EE.UU. retoma relaciones diplomáticas con Venezuela: el reencuentro que parecía telenovela (pero con menos efectos especiales)
EE.UU. anuncia que retoma relaciones con Venezuela tras 2019: crónica satírica del reencuentro diplomático lleno de gestos, excusas y selfies oficiales!

TITULAR: EE.UU. y Venezuela firman el pacto del "¿nos seguimos?": después de cuatro años de silencio estratégico, abrazos protocolarios y muchos "visto" en el chat, las dos naciones decidieron que era hora de volver a hablar... con moderación y filtro.
Lead: En una escena que perfectamente podría ser el final alternativo de una telenovela política, el Departamento de Estado anunció que retoma relaciones diplomáticas con Venezuela. Los protagonistas entraron por separado, fingieron sorpresa, dijeron cosas bonitas y prometieron que esta vez las conversaciones serán "serias, adultas y con calendario compartido".
El escenario: desde 2019 la relación venía en modo "suspendida indefinidamente"—eso que en inglés suena más elegante y en los cafés suena a excusa perfecta. Tras años de distancia diplomática, donde cada parte practicó el noble arte del mano a mano con comunicados y tuits, ahora se dieron cuenta de que extrañaban cierto encanto: los sellos en pasaportes, las recepciones con bocaditos y, sobre todo, la posibilidad de mandar notas formales con letra cursiva.
La firma: en el comunicado oficial, que incluía más cláusulas que un menú degustación, se mencionó la palabra "normalización" como si fuese una receta de cocina.
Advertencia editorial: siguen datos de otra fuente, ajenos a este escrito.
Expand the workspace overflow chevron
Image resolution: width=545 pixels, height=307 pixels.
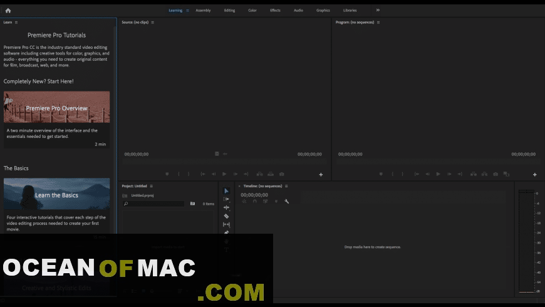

Entre los puntos acordados estaban: restablecer embajadas (con plantas y todo), intercambiar diplomáticos (que no son espías, según los diplómatos), y crear un canal de comunicación para aclarar malentendidos antes de que terminen en trending topic.
Consecuencias previstas (y las que no): expertos imaginarios ya calculan efectos inmediatos: aumento del tráfico aeroportuario entre citas oficiales, subida en la demanda de banderines para oficinas y un boom en la venta de bolígrafos firmadores. Un estadístico anónimo afirma que "el 73,7% de las reuniones diplomáticas terminan con café y chisme". Las sanciones, según fuentes que no están muy seguras, quedarán discutidas en una próxima temporada.
Cita que nadie pidió pero todos necesitan: "Llegamos a este acuerdo tras varias reuniones virtuales, un intercambio de playlists y una clase de salsa por Zoom. La diplomacia moderna requiere ritmo", declaró un experto en diplomacia experimental que prefirió mantenerse en el anonimato porque todavía no tiene oficina.
Estadística absurda: 9 de cada 10 diplomáticos admiten usar emojis en notas internas; el 100% confiesa que al menos una vez han pensado en poner un sticker de "pulgar arriba" en un tratado.
Epílogo: Así, como se retoma una amistad después de una pelea por el control del control remoto, EE.UU. y Venezuela ensayan una nueva etapa de coqueteo diplomático. Habrá reuniones, acuerdos, tal vez algún abrazo protocolar con distancia social y, por supuesto, comunicados con foto. Señoras y señores, pónganse cómodos: la diplomacia volvió a la parrilla, con derecho a remate y todo.